Hip replacement surgery was first performed in 1960. Since then, it has become a common orthopedic procedure with more than 193,000 operations done each year in the United States. In the past, physicians typically recommended hip replacement for older patients because they tend to be less active and put less stress on the artificial hip compared to younger people. But today, the procedure also may be an option for those who are younger and more active due to technologically improved implants that can withstand more stress, endure more strain and last longer.

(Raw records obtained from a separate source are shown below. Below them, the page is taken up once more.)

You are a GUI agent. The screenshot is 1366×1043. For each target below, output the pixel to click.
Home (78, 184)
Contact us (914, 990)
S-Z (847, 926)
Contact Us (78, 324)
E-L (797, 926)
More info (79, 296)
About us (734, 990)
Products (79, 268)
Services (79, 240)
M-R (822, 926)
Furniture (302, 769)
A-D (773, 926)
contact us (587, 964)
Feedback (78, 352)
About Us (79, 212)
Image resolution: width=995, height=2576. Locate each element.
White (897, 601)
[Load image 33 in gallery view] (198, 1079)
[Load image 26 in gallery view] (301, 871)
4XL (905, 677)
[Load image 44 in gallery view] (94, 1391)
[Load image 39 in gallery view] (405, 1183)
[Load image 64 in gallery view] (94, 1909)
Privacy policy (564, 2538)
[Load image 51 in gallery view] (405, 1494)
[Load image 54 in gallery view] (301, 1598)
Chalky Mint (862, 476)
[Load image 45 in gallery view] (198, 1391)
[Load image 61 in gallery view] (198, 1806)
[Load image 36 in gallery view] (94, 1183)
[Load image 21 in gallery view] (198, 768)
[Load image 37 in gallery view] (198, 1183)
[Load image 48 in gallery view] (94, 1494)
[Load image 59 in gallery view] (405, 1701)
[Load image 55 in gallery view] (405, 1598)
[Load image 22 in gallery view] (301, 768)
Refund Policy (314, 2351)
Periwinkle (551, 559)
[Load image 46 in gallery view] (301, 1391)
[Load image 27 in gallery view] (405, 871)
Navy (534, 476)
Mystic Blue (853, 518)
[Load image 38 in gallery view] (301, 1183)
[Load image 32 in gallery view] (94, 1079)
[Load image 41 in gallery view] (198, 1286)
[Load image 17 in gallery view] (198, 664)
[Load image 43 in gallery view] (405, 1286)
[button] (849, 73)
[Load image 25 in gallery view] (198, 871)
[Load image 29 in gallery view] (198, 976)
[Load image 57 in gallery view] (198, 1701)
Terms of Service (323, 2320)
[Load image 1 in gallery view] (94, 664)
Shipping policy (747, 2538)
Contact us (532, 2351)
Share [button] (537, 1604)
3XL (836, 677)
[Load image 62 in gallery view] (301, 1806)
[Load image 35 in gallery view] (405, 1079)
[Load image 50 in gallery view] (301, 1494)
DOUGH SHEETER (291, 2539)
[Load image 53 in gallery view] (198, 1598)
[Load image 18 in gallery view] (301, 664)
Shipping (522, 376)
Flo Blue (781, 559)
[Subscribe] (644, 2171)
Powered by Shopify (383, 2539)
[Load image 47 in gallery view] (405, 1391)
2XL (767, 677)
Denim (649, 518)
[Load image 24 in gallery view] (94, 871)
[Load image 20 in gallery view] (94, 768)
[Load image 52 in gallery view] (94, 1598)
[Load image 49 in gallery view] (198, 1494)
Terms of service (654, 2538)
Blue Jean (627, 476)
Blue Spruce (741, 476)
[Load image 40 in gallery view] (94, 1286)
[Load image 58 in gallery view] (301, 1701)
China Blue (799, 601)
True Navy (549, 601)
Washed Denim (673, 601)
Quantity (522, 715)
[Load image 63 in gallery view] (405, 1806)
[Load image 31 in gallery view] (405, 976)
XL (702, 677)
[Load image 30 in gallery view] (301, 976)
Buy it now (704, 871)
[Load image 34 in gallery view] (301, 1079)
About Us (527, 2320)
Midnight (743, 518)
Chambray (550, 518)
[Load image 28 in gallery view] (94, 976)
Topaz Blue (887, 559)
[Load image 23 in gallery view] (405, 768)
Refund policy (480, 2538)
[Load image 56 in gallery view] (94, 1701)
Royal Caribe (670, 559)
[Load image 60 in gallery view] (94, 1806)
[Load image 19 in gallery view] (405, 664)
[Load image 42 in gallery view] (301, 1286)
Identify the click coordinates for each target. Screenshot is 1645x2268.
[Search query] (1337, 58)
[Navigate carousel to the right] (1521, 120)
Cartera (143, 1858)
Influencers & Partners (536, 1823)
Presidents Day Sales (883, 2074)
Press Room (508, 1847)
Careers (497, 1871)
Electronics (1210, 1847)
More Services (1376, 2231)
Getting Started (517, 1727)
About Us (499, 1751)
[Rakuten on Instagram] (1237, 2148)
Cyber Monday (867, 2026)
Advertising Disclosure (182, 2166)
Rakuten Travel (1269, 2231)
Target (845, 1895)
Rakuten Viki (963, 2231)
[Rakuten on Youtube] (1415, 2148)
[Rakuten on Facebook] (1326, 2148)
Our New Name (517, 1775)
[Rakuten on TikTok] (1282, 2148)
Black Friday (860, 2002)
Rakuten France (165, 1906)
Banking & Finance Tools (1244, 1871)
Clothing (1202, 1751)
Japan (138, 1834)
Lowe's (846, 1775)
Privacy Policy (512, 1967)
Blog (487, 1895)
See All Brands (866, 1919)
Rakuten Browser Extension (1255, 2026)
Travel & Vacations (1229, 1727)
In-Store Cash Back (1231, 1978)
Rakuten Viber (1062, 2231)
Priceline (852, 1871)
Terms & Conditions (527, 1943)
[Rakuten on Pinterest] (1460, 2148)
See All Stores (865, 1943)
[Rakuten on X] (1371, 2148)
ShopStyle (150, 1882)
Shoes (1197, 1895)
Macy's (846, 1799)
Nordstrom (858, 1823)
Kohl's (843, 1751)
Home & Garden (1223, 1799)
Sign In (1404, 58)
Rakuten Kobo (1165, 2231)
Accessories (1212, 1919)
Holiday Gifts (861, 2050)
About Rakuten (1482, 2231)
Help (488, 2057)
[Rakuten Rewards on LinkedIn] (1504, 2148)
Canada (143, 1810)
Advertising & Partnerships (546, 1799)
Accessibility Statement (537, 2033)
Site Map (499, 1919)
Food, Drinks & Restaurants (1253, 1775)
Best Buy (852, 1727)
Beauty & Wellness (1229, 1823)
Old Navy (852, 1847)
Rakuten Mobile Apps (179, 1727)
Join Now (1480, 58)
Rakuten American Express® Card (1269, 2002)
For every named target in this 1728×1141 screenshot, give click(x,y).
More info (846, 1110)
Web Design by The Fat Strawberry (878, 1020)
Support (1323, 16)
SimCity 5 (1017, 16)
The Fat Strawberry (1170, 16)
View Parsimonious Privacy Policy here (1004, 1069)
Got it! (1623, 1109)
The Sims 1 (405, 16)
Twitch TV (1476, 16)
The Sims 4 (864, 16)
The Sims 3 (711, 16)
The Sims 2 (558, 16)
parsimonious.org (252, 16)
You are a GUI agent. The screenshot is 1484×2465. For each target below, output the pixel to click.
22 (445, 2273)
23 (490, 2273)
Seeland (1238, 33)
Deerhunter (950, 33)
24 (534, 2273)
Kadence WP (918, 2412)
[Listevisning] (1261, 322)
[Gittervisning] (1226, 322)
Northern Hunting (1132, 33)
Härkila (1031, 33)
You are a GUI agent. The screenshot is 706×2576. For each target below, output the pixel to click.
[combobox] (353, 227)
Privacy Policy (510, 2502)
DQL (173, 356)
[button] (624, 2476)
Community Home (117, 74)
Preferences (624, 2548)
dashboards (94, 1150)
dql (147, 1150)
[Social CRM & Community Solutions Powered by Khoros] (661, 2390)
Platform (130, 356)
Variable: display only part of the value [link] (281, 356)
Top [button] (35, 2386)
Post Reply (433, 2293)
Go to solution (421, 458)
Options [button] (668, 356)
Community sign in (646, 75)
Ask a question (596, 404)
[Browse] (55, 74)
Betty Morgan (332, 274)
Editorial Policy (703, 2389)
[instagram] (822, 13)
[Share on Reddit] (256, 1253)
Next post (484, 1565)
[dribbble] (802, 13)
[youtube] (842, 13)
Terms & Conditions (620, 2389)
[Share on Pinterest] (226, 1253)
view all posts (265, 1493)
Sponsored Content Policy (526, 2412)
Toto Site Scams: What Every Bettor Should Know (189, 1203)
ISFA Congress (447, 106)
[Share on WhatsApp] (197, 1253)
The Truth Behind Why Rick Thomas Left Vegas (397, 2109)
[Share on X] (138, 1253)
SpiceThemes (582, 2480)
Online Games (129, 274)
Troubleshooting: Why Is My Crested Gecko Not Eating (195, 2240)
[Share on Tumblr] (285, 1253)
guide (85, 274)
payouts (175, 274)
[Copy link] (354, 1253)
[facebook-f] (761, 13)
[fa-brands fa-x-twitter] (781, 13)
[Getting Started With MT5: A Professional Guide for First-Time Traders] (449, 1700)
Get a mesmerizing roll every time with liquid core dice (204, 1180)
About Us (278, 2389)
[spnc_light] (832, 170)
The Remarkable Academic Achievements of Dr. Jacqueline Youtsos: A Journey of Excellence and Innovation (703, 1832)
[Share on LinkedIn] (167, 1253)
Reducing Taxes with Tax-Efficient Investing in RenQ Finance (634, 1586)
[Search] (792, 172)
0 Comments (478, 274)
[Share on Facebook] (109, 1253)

The procedure to replace hips has changed with the times too. Traditionally, the operation to remove the head of the thighbone and replace the ball-and-socket mechanism in the hip with artificial implants was done making a 10- to 12-inch incision on the side of the hip. The muscles would then be detached from the hip, which would be dislocated. In recent years, however, a new technique called minimally invasive hip replacement has been developed that allows the surgeon to perform the surgery through one or two smaller incisions.
Minimally invasive hip replacement requires less soft-tissue dissection compared to traditional hip replacement surgery. Both procedures use the same artificial implants, although the surgeon will use specially designed instruments to prepare the socket and thighbone in order to properly place the implants. If only one incision is required for minimally invasive hip replacement, it is typically only three to six inches long and is made over the outside of the hip. For two-incision surgery, a two- to three-inch incision is made over the groin to allow placement of the socket, and a one- to two-inch incision is made over the buttock to place the stem. The muscles and tendons are split, but to a lesser extent than with traditional surgery, and they usually are repaired after implantation to encourage healing and help prevent hip dislocation.
Not everyone is a candidate for minimally invasive hip replacement. Patients who may be able to take advantage of the new procedure include those who are age 50 or younger, have a normal weight, are not overly muscular, have no marked deformity of the join, and are in general good health. There are numerous benefits associated with minimally invasive hip replacement compared to the traditional method of surgery, including:
- Smaller incisions that are more cosmetically appealing
- Reduced blood loss
- Less muscle damage
- Less discomfort after the procedure
- Shorter hospital stay
- Faster rehabilitation
Earlier return to workHip replacement surgery, whether traditional or minimally invasive, is performed to help decrease pain, increase mobility and improve quality of life. It may be recommended if other treatment methods, such as exercise, walking aids or medication, are not effective. High-impact activities, including tennis, basketball and jogging, should be avoided after surgery. Instead, patients can walk, swim or ride a stationary bicycle to increase muscle strength and improve cardiovascular health without injuring their new hip.